En 1802, quelques mois avant sa mort à cinquante-neuf ans, le poète, théologien et philosophe Johann Gottfried Herder présenta son drame Der entfesselte Prometheus (« Prométhée délivré »), mêlant récits mythologiques (dans la continuité de l’antique Prométhée enchaîné d’Eschyle, dont il subsiste les fragments d’un Prométhée délivré), mais aussi références chrétiennes. « Le Prométhée herdérien n’est nullement le révolté des heures tumultueuses du Sturm und Drang, mais le symbole de l’homme désireux de se libérer de lui-même, de se dépasser vers une perfection toujours plus haute. Il n’est pas davantage une abstraction, mais un personnage bien individualisé, malgré sa portée allégorique : l’antique Titan respire bien, dans l’âme de Herder, un souffle nouveau », écrit Raymond Trousson.
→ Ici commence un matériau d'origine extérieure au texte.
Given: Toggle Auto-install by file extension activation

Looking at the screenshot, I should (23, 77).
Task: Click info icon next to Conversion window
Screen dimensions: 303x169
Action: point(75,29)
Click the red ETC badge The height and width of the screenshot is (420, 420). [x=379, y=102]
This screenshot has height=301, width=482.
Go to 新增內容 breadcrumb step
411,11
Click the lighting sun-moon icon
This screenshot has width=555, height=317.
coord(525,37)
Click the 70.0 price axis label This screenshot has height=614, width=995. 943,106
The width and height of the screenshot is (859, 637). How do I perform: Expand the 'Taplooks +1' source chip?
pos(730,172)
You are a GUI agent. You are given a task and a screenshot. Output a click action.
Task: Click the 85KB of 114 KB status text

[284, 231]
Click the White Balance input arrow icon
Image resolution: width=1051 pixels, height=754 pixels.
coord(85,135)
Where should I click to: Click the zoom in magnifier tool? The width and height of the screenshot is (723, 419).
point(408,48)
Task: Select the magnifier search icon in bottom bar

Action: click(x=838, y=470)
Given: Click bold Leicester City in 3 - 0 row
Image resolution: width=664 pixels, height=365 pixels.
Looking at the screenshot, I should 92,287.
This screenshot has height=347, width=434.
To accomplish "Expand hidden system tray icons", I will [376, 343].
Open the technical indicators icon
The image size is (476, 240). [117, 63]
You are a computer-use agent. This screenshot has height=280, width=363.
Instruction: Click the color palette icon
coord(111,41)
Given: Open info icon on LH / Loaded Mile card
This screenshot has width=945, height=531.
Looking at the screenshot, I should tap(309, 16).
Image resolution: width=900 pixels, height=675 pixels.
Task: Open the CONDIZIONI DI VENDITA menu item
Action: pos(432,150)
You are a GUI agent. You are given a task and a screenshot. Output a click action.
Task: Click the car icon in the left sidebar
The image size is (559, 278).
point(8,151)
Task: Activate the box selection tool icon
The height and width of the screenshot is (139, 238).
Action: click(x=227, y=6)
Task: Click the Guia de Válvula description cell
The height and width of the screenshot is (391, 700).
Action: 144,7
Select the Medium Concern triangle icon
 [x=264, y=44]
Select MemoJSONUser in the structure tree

Maître de chapelle à la cour de Weimar depuis deux ans, Liszt fut chargé en 1850 d’écrire la musique de scène d’une unique représentation de cette pièce. Il composa les principaux motifs musicaux au printemps, et en confia pendant l’été à son secrétaire Joseph Joachim Raff l’assemblage et l’orchestration. Outre la partie instrumentale, des chœurs faisaient entendre moissonneurs, vignerons, océanides, tritons, naïades et autres créatures des mondes souterrains. Liszt fera publier séparément ces chœurs en 1855 (ils connaîtront un grand succès jusqu’à la fin du XIXe siècle, et on peut les entendre dans un enregistrement Hungaroton de 1972). Après l’ajout de sa touche finale, Liszt dirigea lui-même les musiciens le 24 août 1850, et une statue de Herder, toujours visible sur la Herderplatz de Weimar, fut inaugurée.
De 1852 à 1854, Liszt retravailla son œuvre en retirant les parties chorales, pour en faire son cinquième poème symphonique, sous le titre Prometheus. De nouveau, il se chargera d’en diriger la création, cette fois à Brunswick, le 18 octobre 1855. Une comparaison de la musique de scène et du poème symphonique montre pour la première une « version Raff » harmoniquement plus dissonante, mais pour le second une « version Liszt » rythmiquement plus agressive. Rappelons que le Titan Prométhée, ayant volé le feu aux dieux de l’Olympe pour le donner aux hommes, fut condamné à être enchaîné à un rocher, son foie étant déchiqueté par un aigle. L’organe reprenant forme chaque lendemain, le supplice recommençait perpétuellement. Ce sont ces souffrances que Liszt évoque au début de la partition avec empilement de quartes, chromatismes, thèmes saccadés, accords sombres. Puis une fugue (la partie la plus travaillée de l’œuvre) exposée par les cordes, ouvre le développement de ce qui s’apparente à une forme sonate. Ce sont les cors qui feront apparaître le motif de la rédemption du héros libéré de ses entraves par Héraclès.